Скрябин - Федякин Сергей Романович
Нотная запись у Скрябина была лишь слабым приближением к какому-то невыразимому нотными знаками идеалу. Между записью и исполнением лежало большое расстояние. Было здесь что-то платоновское: запись была лишь «тенью» той идеи сочинения, которая оживала в исполнении, причем идеальном исполнении. Не только за нотами, но и за самой его манерой игры слышалась особая «метафизика».
* * *
Этот второй, «идеальный» план его произведений не мог не смущать и публику, и критиков. После «Прометея» деление зала на «приверженцев» и «недоумевающих» было делом обычным. С той же неизбежностью раскололся и лагерь музыкальных обозревателей. Часто и те, кто поначалу шел за Скрябиным с увлечением, «срывались» на последних его произведениях. Знаменитый Николай Кашкин считал, что вершина Скрябина — Третья симфония, «Поэму экстаза» ему было принять уже труднее. Анатолий Коптяев, с радостью писавший свои отзывы в 1909 году, возвеличивая «певца экстаза», не смог принять сердцем «Прометея»:
«Тот Скрябин, который ищет эксцентрической новизны во что бы то ни стало, победил (дай Бог, на время!) другого Скрябина — поборника красоты.

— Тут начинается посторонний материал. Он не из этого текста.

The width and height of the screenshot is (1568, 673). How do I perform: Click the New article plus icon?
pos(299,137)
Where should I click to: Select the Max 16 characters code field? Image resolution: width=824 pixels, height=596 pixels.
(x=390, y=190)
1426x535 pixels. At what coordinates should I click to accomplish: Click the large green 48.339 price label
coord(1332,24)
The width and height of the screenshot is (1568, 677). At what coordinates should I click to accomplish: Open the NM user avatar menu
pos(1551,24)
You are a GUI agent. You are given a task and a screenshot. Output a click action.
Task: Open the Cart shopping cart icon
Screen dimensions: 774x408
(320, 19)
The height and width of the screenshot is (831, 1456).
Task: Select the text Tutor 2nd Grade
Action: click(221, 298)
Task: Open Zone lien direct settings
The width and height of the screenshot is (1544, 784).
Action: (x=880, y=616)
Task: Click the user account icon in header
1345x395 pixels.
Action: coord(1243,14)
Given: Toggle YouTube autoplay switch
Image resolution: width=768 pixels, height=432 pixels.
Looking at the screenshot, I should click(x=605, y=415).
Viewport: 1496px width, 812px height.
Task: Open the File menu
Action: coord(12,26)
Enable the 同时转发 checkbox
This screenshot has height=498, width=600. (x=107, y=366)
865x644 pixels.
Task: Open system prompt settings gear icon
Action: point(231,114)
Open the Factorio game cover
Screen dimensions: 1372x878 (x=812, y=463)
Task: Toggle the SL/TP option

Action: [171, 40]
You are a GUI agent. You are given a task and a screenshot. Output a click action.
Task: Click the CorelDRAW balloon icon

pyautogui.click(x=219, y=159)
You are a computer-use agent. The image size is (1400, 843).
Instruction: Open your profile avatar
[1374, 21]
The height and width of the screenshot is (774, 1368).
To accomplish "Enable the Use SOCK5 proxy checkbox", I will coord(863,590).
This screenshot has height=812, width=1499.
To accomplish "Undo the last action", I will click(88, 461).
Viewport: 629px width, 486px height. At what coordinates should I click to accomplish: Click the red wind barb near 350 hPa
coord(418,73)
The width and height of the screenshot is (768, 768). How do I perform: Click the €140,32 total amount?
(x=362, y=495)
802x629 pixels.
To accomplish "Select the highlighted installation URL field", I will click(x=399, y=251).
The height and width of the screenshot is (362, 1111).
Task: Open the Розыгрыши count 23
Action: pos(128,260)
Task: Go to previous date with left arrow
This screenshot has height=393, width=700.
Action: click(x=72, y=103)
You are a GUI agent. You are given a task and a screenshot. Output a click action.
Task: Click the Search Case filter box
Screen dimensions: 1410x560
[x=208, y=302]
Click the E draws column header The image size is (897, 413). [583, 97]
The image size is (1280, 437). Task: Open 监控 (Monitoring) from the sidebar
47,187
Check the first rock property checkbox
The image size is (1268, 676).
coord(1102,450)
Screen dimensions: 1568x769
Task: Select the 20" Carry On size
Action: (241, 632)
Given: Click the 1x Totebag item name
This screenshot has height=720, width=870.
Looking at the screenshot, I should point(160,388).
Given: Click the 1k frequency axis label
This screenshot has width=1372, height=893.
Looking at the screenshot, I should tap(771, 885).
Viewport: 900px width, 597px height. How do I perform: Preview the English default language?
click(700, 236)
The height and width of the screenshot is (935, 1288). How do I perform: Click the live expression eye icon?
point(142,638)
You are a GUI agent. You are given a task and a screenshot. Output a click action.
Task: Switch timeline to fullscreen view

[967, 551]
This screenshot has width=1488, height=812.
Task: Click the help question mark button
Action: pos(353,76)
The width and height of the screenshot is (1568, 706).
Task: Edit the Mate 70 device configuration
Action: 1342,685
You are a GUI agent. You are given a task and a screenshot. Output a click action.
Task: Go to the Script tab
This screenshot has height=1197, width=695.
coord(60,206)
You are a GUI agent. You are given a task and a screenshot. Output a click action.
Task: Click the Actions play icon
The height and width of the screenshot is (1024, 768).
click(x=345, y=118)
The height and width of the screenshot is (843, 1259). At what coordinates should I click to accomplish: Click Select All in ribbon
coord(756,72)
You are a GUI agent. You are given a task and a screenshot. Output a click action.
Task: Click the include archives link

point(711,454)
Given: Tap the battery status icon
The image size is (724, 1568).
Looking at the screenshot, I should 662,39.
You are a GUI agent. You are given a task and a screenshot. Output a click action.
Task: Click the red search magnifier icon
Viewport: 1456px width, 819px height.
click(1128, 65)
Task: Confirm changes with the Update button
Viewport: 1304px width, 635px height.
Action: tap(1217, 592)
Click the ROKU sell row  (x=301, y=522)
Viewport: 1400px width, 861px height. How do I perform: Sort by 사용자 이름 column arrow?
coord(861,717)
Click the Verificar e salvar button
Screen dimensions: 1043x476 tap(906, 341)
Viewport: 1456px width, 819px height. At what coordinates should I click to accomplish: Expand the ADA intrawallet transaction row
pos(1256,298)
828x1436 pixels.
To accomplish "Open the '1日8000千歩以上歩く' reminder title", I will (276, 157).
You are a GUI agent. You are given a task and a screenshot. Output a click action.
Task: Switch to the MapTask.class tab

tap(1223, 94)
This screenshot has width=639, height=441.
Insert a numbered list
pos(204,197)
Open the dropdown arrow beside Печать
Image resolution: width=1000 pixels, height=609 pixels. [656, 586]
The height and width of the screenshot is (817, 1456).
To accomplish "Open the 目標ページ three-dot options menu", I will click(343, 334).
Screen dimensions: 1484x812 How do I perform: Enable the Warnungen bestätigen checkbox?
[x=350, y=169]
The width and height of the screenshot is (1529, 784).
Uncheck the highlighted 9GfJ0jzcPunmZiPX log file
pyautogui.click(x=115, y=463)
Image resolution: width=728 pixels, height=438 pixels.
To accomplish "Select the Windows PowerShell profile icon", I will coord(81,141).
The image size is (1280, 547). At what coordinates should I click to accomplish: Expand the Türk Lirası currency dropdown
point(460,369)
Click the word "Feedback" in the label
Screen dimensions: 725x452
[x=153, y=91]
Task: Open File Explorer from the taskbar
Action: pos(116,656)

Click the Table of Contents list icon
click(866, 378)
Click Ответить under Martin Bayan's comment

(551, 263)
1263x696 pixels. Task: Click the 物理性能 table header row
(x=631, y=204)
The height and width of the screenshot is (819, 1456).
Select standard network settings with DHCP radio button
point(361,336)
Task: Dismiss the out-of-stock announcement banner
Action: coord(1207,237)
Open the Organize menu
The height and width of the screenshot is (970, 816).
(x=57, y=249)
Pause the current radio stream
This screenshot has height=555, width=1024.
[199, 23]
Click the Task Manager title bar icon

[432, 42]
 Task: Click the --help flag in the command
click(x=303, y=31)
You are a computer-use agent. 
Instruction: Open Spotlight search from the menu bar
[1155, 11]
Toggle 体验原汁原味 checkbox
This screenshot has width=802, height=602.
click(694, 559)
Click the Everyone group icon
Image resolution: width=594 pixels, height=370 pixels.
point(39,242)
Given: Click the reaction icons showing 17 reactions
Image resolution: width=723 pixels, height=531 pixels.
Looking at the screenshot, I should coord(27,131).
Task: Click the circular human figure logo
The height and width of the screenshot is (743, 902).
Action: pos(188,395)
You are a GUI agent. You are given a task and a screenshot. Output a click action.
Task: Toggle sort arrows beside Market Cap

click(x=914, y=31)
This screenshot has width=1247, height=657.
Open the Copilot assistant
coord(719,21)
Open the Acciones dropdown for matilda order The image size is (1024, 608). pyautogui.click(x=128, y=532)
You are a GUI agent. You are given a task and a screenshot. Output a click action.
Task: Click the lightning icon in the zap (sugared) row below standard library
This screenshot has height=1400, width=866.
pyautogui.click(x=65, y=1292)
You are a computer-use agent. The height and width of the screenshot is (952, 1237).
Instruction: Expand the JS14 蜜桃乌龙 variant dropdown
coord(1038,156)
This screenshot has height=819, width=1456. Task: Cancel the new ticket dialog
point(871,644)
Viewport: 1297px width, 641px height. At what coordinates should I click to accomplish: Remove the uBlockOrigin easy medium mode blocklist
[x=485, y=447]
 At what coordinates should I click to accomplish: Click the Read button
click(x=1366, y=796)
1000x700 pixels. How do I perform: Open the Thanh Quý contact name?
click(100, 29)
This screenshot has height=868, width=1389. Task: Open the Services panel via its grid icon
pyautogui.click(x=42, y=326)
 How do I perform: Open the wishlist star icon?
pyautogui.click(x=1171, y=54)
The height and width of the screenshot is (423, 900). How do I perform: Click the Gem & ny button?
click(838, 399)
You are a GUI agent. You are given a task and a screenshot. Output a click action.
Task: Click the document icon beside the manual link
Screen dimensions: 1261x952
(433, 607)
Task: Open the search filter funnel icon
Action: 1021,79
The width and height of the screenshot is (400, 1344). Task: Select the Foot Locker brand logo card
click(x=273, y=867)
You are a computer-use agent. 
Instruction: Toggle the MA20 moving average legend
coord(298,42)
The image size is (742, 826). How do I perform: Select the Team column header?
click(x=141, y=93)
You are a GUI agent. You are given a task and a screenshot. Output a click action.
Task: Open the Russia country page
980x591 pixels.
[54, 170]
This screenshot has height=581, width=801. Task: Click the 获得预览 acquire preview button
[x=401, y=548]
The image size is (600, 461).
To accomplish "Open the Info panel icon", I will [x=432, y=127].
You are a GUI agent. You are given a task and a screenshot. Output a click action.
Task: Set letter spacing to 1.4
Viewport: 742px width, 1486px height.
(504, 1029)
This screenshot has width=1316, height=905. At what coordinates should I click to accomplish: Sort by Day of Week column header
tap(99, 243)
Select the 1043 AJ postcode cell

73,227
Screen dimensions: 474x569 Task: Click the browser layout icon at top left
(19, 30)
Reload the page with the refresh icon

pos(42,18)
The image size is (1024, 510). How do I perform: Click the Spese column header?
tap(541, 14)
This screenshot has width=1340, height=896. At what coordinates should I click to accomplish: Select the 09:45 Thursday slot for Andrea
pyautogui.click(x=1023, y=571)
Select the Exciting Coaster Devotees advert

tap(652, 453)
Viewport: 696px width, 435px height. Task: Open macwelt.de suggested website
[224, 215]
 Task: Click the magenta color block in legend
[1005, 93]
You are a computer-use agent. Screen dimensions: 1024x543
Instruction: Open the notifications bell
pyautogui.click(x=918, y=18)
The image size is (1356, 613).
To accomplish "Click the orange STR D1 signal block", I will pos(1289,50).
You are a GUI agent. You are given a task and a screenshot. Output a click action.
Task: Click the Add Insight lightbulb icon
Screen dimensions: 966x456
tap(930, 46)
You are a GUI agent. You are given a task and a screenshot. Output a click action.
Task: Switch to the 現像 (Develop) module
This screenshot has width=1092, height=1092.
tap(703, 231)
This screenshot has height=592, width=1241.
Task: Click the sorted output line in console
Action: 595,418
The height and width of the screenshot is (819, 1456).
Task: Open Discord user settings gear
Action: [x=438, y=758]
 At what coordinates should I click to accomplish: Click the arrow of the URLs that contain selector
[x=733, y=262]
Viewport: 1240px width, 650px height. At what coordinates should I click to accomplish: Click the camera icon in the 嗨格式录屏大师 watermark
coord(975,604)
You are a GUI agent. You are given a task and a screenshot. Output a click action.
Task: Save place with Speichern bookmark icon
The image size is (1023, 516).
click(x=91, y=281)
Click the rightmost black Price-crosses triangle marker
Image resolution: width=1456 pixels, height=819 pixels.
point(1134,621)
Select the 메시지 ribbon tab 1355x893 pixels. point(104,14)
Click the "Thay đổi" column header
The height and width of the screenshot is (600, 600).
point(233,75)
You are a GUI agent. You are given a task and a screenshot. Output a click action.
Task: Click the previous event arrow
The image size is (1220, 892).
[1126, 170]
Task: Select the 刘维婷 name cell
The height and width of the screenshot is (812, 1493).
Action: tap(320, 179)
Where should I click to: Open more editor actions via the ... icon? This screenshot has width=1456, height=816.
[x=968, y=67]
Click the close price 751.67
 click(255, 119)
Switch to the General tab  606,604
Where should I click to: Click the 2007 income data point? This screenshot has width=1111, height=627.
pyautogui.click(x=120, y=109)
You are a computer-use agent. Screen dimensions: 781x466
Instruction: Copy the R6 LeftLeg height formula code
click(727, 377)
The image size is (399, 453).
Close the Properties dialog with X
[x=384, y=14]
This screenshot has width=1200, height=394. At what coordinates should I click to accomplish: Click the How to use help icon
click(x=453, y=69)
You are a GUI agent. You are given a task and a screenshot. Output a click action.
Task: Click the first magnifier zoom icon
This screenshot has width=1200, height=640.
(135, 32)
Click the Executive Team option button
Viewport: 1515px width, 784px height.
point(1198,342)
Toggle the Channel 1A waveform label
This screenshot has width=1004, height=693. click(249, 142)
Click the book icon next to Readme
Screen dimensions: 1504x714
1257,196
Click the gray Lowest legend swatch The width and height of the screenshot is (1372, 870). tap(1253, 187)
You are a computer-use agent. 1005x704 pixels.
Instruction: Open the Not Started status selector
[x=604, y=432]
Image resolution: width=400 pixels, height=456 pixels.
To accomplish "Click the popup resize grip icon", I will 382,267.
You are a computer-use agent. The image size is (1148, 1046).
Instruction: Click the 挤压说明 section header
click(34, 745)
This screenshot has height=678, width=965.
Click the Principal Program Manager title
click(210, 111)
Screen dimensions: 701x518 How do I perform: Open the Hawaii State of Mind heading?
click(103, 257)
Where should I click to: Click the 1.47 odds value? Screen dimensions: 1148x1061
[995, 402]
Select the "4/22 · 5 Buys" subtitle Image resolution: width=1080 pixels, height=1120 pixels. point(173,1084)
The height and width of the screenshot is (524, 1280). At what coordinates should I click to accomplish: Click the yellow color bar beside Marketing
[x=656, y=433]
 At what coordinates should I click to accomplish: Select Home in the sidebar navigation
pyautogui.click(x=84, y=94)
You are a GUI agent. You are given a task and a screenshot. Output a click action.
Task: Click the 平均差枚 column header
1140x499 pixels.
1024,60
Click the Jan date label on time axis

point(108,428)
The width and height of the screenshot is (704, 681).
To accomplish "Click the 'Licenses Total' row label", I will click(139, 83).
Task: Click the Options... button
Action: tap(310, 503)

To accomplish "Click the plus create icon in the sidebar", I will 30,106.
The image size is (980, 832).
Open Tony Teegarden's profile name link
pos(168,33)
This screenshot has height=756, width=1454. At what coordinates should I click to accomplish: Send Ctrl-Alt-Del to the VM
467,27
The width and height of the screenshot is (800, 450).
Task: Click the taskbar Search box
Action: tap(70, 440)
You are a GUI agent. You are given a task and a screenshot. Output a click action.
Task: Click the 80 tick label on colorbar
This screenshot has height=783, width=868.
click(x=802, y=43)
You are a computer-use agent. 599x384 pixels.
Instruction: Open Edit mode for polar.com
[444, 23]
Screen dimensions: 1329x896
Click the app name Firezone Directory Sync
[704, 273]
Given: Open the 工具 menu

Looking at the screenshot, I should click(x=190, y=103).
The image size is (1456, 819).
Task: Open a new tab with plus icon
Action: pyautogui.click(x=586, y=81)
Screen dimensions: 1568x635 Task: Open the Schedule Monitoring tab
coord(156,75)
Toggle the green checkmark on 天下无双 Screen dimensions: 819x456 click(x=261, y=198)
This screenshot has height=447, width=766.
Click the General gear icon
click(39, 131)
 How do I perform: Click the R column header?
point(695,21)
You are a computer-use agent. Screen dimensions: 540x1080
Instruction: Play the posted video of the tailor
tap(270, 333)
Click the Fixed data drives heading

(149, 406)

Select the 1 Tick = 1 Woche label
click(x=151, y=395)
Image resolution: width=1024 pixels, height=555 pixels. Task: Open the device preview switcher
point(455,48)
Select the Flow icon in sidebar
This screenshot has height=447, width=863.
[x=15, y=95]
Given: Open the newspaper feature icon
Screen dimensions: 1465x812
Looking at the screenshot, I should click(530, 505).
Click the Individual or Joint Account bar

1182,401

Увы, последней немного в новом произведении; та хаотичность и тот парижский «последний модный крик», которые смеялись над нами уже в «пятой сонате», оскалили здесь свои страшные зубы».
Вопль Коптяева — не отступничество, это подлинное отчаяние: «Каким удивительным бывает ход развития крупного таланта или даже гения. Лишь толпа может думать, что это — прямая линия; я же назову ее параболой. Быть может, и сам композитор взглянет когда-нибудь на своего «Прометея», как на шаг в сторону».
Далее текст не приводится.